(Stored data entries)
+--

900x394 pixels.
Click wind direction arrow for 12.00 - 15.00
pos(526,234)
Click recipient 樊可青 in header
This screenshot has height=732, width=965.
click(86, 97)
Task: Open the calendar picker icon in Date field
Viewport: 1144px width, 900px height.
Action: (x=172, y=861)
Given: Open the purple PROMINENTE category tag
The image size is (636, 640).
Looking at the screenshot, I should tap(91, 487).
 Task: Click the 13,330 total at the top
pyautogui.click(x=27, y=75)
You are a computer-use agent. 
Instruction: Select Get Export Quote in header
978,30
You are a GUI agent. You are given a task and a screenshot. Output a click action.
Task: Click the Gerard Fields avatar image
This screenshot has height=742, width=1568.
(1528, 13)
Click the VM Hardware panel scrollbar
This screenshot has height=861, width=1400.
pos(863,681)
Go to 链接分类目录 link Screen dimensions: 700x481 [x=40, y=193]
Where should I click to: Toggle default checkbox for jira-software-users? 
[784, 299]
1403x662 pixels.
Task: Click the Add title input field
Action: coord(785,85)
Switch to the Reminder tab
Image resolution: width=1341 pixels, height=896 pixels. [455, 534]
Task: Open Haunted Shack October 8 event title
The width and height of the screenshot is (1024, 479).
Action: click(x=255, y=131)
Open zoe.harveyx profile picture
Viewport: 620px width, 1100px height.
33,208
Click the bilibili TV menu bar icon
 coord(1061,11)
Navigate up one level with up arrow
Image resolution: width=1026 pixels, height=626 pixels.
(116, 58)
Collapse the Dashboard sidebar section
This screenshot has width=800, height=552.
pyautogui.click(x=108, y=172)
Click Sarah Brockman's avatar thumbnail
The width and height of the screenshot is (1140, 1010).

+--

### Given request
Retype all of the lines above character for character, leaving nothing out and changing nothing.

### Full output
900x394 pixels.
Click wind direction arrow for 12.00 - 15.00
pos(526,234)
Click recipient 樊可青 in header
This screenshot has height=732, width=965.
click(86, 97)
Task: Open the calendar picker icon in Date field
Viewport: 1144px width, 900px height.
Action: (x=172, y=861)
Given: Open the purple PROMINENTE category tag
The image size is (636, 640).
Looking at the screenshot, I should tap(91, 487).
 Task: Click the 13,330 total at the top
pyautogui.click(x=27, y=75)
You are a computer-use agent. 
Instruction: Select Get Export Quote in header
978,30
You are a GUI agent. You are given a task and a screenshot. Output a click action.
Task: Click the Gerard Fields avatar image
This screenshot has height=742, width=1568.
(1528, 13)
Click the VM Hardware panel scrollbar
This screenshot has height=861, width=1400.
pos(863,681)
Go to 链接分类目录 link Screen dimensions: 700x481 [x=40, y=193]
Where should I click to: Toggle default checkbox for jira-software-users? 
[784, 299]
1403x662 pixels.
Task: Click the Add title input field
Action: coord(785,85)
Switch to the Reminder tab
Image resolution: width=1341 pixels, height=896 pixels. [455, 534]
Task: Open Haunted Shack October 8 event title
The width and height of the screenshot is (1024, 479).
Action: click(x=255, y=131)
Open zoe.harveyx profile picture
Viewport: 620px width, 1100px height.
33,208
Click the bilibili TV menu bar icon
 coord(1061,11)
Navigate up one level with up arrow
Image resolution: width=1026 pixels, height=626 pixels.
(116, 58)
Collapse the Dashboard sidebar section
This screenshot has width=800, height=552.
pyautogui.click(x=108, y=172)
Click Sarah Brockman's avatar thumbnail
The width and height of the screenshot is (1140, 1010).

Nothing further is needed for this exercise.